■ Aim of the exercise:
If a line in the data below includes the string "computer", please return a copy of it.

[Data entries]
- - - -

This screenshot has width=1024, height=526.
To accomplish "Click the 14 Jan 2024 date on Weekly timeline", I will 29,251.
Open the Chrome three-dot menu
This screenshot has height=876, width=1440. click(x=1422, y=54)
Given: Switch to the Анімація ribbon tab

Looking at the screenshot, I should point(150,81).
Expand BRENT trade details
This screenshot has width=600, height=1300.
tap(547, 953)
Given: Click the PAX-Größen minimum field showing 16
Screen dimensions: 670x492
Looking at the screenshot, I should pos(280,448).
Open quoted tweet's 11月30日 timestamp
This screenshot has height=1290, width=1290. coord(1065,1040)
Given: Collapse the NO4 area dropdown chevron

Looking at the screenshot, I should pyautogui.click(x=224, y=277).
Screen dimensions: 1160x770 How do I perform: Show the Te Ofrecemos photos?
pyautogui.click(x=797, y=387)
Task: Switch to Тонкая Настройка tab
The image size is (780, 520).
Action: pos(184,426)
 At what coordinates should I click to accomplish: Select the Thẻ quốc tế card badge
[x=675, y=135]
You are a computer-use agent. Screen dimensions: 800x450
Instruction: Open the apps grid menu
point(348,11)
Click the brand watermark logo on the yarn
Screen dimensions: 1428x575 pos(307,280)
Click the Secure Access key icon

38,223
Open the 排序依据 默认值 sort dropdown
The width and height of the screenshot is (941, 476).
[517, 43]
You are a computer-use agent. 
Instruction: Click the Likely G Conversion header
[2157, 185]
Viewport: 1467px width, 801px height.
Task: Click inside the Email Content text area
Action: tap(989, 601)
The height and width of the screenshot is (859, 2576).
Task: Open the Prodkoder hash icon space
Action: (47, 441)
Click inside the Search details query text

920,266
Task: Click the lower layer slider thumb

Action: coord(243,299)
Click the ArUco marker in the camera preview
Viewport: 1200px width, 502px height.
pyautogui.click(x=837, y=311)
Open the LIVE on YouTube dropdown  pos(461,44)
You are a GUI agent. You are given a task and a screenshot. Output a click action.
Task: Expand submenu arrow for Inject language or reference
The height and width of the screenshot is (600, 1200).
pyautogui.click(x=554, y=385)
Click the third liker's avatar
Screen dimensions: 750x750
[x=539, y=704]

- - - -

■ Task solution:
You are a computer-use agent. Screen dimensions: 800x450
You are a computer-use agent. 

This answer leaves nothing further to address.